## YOUR OBJECTIVE
Reproduce word for word the line that contains "The height and width of the screenshot is (952, 1236)." and every line after it to the end of the records, with nothing else added.

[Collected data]
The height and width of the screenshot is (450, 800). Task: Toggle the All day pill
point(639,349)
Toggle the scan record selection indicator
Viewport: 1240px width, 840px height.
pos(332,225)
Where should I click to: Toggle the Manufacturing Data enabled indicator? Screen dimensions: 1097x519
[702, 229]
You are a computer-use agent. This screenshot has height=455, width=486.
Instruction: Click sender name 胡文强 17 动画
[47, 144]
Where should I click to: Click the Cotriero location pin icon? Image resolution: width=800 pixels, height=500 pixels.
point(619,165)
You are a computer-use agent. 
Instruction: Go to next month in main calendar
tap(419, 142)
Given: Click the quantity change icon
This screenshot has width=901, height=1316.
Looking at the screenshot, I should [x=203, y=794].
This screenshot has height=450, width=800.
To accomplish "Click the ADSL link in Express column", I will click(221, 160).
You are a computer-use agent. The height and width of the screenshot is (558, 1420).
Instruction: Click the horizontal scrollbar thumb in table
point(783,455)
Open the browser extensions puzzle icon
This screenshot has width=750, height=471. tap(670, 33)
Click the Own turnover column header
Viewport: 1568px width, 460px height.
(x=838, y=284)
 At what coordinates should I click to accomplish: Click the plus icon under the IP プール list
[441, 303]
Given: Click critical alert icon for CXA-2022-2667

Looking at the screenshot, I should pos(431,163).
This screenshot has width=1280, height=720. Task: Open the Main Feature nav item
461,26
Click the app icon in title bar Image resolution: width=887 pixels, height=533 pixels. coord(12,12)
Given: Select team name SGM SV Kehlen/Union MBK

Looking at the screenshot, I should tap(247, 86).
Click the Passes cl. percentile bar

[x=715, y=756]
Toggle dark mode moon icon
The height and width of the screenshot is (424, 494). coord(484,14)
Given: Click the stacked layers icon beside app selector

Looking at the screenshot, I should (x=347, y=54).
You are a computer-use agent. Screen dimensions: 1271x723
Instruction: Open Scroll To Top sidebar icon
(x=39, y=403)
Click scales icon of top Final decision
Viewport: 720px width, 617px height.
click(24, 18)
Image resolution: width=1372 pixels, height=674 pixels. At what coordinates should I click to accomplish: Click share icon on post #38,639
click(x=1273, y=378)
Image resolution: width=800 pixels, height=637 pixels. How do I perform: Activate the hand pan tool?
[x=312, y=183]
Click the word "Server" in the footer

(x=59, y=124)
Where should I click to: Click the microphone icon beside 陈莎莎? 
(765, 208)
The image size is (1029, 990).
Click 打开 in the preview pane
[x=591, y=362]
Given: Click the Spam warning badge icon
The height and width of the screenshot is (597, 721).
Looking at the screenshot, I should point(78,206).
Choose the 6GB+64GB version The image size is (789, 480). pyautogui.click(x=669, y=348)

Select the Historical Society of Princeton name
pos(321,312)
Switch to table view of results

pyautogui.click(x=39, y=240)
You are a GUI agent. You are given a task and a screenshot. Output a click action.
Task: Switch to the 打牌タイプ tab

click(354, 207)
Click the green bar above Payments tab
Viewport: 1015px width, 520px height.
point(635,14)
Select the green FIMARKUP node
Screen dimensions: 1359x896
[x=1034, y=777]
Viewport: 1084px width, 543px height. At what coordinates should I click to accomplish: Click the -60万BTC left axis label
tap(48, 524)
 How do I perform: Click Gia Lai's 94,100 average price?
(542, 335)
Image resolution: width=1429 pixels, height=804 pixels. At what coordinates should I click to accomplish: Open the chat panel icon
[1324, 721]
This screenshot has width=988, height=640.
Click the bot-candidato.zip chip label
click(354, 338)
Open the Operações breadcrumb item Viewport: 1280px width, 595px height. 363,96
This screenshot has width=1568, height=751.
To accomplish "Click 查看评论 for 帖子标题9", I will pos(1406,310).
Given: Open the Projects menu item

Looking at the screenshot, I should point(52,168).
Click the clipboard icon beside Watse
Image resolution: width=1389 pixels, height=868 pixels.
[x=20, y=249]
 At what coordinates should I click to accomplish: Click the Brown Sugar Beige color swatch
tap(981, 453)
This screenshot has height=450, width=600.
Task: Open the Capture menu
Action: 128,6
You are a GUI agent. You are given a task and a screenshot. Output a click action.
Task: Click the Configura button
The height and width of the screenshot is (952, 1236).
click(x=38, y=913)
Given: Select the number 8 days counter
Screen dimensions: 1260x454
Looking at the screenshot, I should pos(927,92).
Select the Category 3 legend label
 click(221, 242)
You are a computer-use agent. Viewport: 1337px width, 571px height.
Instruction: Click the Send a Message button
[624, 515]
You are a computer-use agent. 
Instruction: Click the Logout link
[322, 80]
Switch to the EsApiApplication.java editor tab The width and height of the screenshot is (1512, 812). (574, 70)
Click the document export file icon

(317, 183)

## SOLUTION FOR THIS TASK
The height and width of the screenshot is (952, 1236).
click(x=38, y=913)
Given: Select the number 8 days counter
Screen dimensions: 1260x454
Looking at the screenshot, I should pos(927,92).
Select the Category 3 legend label
 click(221, 242)
You are a computer-use agent. Viewport: 1337px width, 571px height.
Instruction: Click the Send a Message button
[624, 515]
You are a computer-use agent. 
Instruction: Click the Logout link
[322, 80]
Switch to the EsApiApplication.java editor tab The width and height of the screenshot is (1512, 812). (574, 70)
Click the document export file icon

(317, 183)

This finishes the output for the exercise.